Sur le chemin, elle se rendit compte que ses cuisses ne souffraient pas de courir, et semblaient même plus puissantes. Ses seins sautaient au rythme de sa course mais étaient plus lourds qu'auparavant. Elle ne comprenait pas. Tous ces changements ne firent que la rendre encore plus effrayée.

— Les gars ! Je crois que j'ai un problème !

Elle fit claquer la porte du squat et y vit ses amis, à leur place habituelle. Elle les regarda tour à tour, comme pour espérer que quelqu'un lui fasse remarquer quelque chose d'anormal.

— Voilà le faux rayon de soleil. Si belle à l'intérieur mais persuadée d'être hideuse à l'extérieur.
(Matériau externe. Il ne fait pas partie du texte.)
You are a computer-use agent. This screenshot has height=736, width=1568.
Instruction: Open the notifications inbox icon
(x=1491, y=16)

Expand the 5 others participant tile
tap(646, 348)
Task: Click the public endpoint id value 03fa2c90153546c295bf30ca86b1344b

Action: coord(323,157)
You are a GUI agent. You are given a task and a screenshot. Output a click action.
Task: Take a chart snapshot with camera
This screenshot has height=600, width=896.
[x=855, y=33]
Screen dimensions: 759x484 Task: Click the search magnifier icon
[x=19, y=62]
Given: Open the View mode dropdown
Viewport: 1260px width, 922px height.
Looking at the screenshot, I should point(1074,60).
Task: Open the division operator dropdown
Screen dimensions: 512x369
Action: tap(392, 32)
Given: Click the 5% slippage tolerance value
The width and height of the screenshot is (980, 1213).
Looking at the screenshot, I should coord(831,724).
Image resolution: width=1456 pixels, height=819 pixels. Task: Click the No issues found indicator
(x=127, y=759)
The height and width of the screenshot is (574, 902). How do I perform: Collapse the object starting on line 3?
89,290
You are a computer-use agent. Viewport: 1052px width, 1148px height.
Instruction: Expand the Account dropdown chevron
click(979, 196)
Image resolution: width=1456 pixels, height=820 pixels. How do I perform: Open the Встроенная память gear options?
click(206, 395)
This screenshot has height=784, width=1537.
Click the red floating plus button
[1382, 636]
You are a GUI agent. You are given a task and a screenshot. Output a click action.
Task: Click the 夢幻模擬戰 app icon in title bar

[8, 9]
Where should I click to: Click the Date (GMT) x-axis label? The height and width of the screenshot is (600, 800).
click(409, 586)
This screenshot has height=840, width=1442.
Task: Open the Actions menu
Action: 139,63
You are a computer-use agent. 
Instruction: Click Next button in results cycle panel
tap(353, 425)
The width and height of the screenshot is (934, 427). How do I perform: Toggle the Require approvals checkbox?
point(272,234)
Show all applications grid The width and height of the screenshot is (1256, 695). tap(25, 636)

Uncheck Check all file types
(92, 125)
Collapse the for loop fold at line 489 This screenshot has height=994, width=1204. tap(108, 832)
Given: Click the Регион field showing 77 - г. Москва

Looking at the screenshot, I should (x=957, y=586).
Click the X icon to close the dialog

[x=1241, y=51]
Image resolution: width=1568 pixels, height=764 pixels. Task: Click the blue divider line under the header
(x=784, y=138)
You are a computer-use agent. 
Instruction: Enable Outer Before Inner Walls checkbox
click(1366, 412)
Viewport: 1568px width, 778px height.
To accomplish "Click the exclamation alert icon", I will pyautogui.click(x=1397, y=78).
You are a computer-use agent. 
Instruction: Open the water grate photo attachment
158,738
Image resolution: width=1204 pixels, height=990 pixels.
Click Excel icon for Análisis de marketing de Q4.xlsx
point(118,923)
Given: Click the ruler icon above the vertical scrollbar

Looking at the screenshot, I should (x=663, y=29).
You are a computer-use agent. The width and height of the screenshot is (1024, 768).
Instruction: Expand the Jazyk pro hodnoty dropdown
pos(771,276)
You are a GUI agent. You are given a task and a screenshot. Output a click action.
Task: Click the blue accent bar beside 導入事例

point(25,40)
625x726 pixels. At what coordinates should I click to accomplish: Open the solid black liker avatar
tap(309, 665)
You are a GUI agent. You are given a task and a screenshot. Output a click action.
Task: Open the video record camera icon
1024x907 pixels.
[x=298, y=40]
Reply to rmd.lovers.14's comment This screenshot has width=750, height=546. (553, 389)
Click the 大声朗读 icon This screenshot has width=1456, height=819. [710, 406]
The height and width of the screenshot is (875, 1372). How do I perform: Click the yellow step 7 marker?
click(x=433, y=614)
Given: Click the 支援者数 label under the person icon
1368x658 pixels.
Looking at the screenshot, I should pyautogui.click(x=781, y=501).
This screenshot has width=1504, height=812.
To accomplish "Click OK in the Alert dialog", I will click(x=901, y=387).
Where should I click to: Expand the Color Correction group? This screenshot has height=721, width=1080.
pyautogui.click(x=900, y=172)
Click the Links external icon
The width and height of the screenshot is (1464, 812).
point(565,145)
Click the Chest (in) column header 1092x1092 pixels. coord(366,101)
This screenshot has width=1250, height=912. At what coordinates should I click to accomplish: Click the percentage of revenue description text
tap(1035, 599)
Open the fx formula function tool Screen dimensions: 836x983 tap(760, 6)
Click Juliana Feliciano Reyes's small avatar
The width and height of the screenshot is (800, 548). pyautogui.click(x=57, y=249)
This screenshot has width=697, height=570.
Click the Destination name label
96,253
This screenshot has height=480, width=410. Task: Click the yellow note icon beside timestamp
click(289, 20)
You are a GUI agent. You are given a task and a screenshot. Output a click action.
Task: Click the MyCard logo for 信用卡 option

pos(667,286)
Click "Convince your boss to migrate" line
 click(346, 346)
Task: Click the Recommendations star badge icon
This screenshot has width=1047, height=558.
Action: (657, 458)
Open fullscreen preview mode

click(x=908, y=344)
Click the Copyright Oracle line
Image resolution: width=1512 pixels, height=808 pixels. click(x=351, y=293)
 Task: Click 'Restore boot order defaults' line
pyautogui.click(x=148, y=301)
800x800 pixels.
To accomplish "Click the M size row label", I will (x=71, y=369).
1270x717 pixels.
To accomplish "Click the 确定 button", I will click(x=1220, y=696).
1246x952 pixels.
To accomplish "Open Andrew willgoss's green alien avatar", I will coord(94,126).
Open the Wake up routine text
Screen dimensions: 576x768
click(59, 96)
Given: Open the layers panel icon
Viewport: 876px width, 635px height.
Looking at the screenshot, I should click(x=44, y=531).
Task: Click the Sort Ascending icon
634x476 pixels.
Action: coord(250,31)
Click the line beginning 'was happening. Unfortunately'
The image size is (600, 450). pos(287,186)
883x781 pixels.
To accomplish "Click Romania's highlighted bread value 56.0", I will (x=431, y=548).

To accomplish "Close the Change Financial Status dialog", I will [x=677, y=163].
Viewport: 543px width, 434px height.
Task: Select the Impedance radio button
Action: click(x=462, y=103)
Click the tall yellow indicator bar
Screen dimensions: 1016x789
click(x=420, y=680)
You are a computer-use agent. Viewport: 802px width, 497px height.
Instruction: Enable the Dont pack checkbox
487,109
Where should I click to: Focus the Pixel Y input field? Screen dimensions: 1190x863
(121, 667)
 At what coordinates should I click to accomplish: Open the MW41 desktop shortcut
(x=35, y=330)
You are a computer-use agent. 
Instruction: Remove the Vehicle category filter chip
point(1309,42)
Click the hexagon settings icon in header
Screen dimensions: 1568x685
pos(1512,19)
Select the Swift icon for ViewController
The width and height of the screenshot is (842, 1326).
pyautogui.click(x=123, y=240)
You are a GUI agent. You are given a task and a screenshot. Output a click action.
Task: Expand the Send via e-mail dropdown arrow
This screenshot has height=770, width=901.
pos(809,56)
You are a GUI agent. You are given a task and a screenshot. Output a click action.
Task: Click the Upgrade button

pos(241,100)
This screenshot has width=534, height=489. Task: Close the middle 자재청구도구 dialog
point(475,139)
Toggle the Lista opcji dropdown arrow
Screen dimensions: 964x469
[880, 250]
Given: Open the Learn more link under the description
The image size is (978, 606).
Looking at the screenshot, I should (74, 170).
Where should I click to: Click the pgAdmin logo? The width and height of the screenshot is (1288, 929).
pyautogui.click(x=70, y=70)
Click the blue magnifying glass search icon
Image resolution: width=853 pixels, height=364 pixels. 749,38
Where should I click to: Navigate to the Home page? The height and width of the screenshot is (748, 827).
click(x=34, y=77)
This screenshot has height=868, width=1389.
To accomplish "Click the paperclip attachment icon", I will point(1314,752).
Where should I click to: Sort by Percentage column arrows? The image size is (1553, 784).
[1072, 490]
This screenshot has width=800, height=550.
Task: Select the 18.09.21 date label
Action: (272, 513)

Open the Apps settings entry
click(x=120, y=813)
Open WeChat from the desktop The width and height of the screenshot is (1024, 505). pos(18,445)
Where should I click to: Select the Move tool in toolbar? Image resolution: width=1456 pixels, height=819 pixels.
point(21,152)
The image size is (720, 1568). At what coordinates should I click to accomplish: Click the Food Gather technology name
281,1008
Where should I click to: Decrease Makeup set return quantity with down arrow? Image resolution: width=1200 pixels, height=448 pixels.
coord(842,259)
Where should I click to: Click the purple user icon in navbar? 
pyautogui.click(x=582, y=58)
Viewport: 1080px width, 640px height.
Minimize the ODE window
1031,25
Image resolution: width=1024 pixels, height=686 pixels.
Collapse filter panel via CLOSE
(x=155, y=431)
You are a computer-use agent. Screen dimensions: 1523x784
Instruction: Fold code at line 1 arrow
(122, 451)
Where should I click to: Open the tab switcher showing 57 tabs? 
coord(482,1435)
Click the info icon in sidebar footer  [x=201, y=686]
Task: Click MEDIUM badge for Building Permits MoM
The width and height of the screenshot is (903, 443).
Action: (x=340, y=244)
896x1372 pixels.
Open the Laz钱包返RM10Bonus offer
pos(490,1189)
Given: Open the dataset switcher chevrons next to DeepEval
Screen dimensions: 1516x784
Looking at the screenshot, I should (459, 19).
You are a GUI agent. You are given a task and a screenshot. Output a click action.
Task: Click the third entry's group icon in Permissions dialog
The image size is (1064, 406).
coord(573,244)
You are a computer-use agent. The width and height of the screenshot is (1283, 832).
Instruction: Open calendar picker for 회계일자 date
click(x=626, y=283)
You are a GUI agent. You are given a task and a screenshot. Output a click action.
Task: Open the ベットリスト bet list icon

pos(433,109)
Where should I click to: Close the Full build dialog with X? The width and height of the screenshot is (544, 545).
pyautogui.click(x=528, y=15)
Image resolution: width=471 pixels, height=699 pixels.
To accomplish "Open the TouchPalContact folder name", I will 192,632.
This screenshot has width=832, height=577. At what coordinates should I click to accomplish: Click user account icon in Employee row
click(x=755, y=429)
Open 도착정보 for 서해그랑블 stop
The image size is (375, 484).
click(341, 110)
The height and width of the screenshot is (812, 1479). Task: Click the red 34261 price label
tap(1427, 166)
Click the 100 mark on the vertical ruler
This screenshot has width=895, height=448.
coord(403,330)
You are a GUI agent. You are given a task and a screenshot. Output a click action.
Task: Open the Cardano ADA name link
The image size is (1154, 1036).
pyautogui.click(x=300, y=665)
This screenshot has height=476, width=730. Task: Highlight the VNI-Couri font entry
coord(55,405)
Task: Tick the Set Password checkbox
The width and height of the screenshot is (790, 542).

Putain, si elle savait à quel point j'aimerais avoir ses rondeurs.

La voix de Tina, sa meilleure amie de toujours, venait de s'incruster dans sa tête.

— Pourquoi même en pyjama, j'ai envie d'elle ?

David, le garçon qui lui plaisait depuis la maternelle venait de penser la même chose qu'elle pensait de lui à chaque fois qu'elle le voyait.

— Iris, ça va ? Tu as l'air paniqué !

— Mes yeux, vous ne voyez pas les rayons qui en sortent ? ! Je sais ce que vous avez pensé en me voyant !

Ses amis la regardaient, sceptiques. Elle leur expliqua la situation en détail, mais ses amis ne dirent rien. Iris n'aima pas leur façon de la regarder, et peut-être même de la juger alors qu'elle avait besoin d'eux. Elle leur tourna le dos et repartit aussi vite, en ignorant leurs nombreux appels.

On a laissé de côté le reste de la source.